Blend
- An old Finnish pack of Blend cigarettes, with a Finnish text warning at the bottom of the pack.
- Product type: Cigarette
- Produced by: Swedish Match AB
- Country: Sweden
- Introduced: 1971; 55 years ago
- Markets: See Markets

= Blend (cigarette) =

Swedish cigarette brand

Blend is a Swedish brand of cigarettes. It was originally owned and manufactured by Svenska Tobaks AB and later Swedish Match AB, until Swedish Match AB sold the brand to Austria Tabak along with the rest of its cigarette production.

==History==
Blend was introduced in 1971 by Swenska Tobaks AB as a low-tar cigarette brand. The first variant, which came to be known as Yellow Blend after the color of the package, had 12 milligrams of tar. The following year, a menthol flavored variant was launched called Blend Blue.

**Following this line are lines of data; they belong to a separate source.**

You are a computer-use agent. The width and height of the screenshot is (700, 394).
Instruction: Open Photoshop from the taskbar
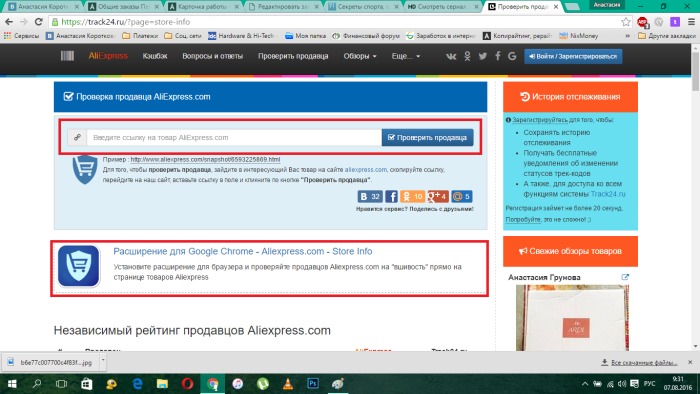[x=313, y=383]
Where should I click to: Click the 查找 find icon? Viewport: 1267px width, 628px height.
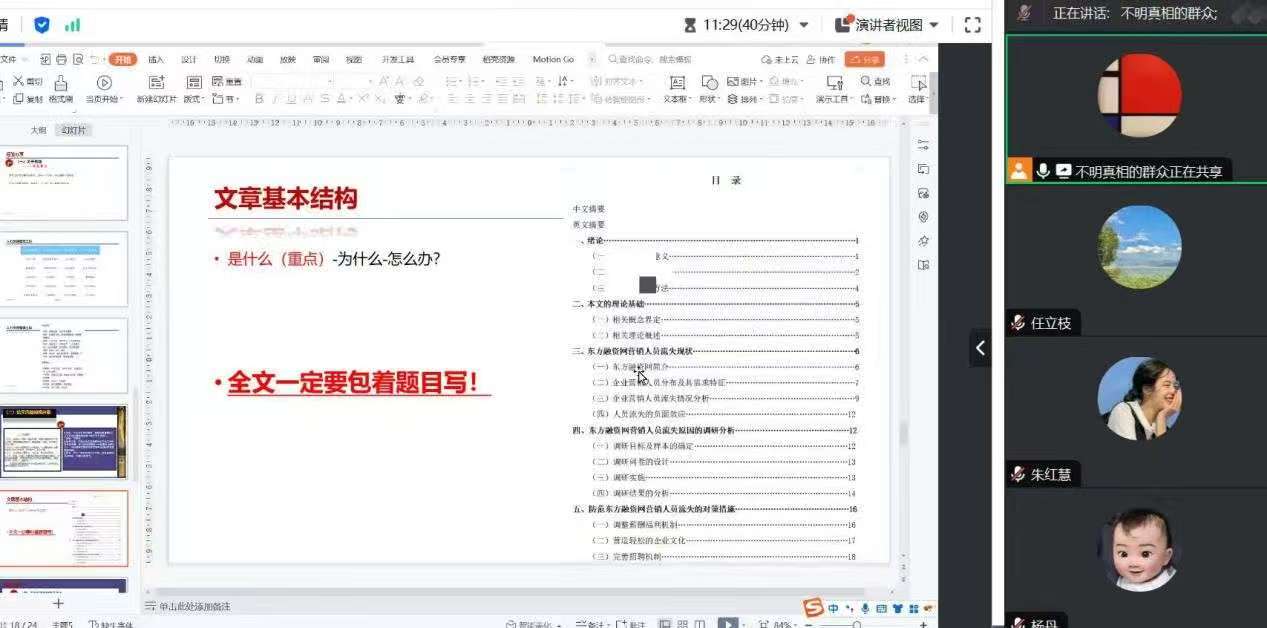tap(875, 81)
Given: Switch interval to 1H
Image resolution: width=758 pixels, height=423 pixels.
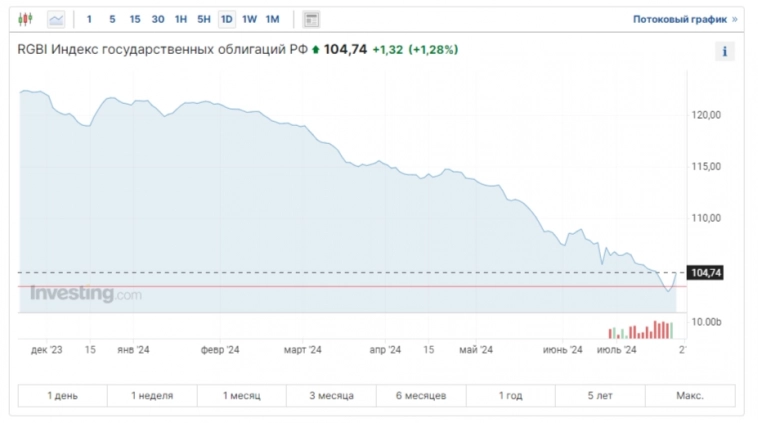Looking at the screenshot, I should pos(181,19).
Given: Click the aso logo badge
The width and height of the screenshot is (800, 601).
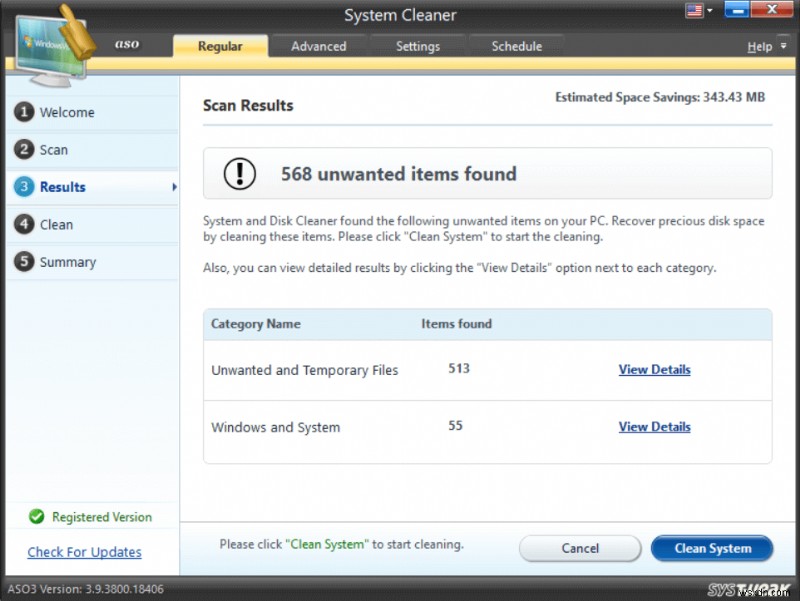Looking at the screenshot, I should click(x=126, y=43).
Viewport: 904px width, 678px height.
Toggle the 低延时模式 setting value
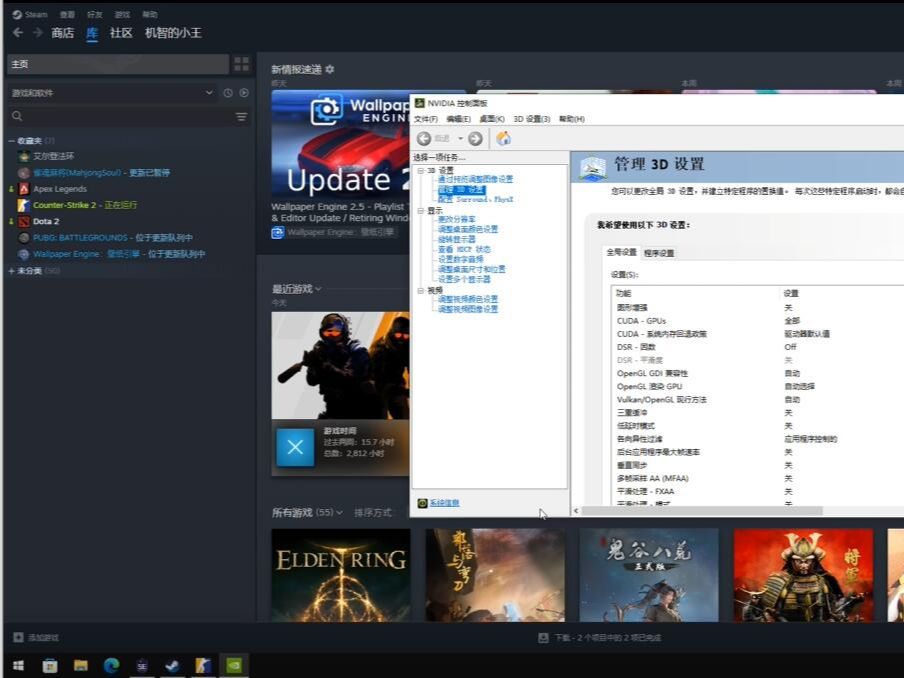pos(785,425)
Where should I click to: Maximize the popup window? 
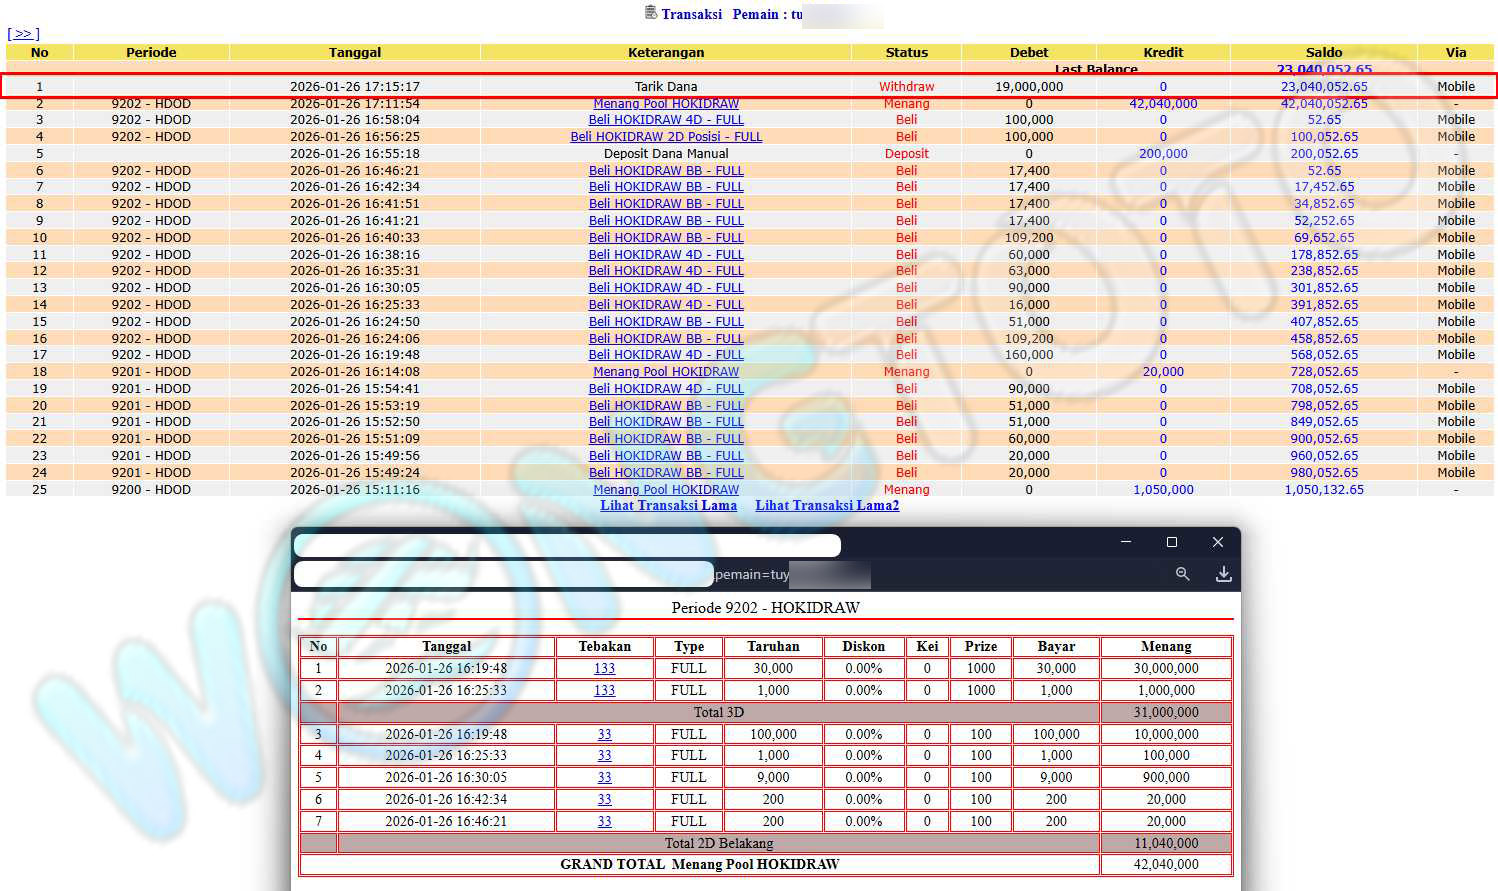tap(1172, 542)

The Vita blend was introduced with a tar content of 8 mg in 1977, and then the variants Ultra (5 mg, launched in 1979) and Ultima (2 mg, launched in 1981). Although the company pushed towards lower tar content in its brands, it hasn't been shown that lower tar content is any less harmful.

== Markets ==
The brand's focal market is Sweden, but its products are also available in Finland, Spain and Russia.